This paleo blackberry cobbler is the ultimate summer dessert…especially here in the Pacific Northwest where blackberry bushes are everywhere! This cobbler is not only gluten-free and vegan but it’s healthy enough to be breakfast yet delicious enough to be dessert!
Paleo Blackberry Cobbler
For the filling:
- 4 cups blackberries
- 3 tsp tapioca flour
- 1/4 cup maple syrup
For the topping:
- 1 1/4 cup almond flour
- 1 cup tapioca flour
- 1 tablespoon baking powder
- 1/2 cup coconut milk
- 1/2 cup ghee or coconut oil melted
- 1 tablespoon pure vanilla extract
- 2 tablespoons coconut sugar
For the cinnamon sprinkle:
- 2 teaspoons cinnamon
- 1 tablespoon coconut sugar
- Preheat oven to 350°F. Grease a baking dish. I like to use a big cast iron pan.
- Combine the blackberries, maple syrup, and tapioca flour in a bowl.

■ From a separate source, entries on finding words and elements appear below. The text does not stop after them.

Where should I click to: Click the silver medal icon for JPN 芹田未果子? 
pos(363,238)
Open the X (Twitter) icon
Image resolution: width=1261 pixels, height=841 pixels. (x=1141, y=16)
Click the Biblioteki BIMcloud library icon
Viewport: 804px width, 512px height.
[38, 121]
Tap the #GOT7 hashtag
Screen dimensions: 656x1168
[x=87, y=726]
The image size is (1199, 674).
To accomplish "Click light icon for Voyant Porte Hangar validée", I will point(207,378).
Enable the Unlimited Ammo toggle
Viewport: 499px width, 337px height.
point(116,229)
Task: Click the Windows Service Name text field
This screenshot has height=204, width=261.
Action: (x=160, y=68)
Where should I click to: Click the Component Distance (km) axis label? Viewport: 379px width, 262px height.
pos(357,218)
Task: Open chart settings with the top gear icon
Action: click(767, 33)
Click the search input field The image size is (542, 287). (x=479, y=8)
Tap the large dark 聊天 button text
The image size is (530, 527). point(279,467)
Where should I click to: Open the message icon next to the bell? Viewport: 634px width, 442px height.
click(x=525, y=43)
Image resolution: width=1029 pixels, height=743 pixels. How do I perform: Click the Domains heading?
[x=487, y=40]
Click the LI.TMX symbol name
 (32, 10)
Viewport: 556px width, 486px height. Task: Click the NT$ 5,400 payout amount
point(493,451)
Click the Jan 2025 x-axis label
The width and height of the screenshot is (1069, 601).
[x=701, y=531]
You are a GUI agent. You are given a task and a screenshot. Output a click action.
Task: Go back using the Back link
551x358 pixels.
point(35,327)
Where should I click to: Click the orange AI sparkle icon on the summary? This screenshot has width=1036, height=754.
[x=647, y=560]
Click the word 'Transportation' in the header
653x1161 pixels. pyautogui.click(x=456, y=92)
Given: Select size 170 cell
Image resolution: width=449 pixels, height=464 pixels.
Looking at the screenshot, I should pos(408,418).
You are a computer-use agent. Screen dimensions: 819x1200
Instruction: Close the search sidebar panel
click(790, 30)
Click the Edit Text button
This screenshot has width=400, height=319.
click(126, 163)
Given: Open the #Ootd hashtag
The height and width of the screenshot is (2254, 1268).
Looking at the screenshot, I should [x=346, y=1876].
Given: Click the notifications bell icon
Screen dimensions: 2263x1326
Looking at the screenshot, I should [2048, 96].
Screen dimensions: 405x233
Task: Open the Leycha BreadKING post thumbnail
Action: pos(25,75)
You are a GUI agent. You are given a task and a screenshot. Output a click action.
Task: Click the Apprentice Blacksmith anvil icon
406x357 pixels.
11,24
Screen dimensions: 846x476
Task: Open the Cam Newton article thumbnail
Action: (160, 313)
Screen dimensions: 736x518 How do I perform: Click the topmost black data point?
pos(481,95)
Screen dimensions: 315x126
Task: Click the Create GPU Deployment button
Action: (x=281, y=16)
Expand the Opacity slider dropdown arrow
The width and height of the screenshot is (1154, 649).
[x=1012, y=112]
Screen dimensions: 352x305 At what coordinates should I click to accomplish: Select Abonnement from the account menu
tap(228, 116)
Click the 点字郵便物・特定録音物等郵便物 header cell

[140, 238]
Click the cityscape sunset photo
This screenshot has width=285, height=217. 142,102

Stir gently to combine, then pour into the baking dish.
- Combine the almond flour, tapioca flour, baking powder, coconut milk, melted ghee or coconut oil, vanilla extract and coconut sugar in another bowl. Mix until smooth. Dollop spoonfulls over the berry mixture.
- In a small bowl, combine the coconut sugar and ½ tablespoon of cinnamon together, then sprinkle over the cobbler.
- Bake for 30 minutes, until a toothpick inserted in the center comes out clean.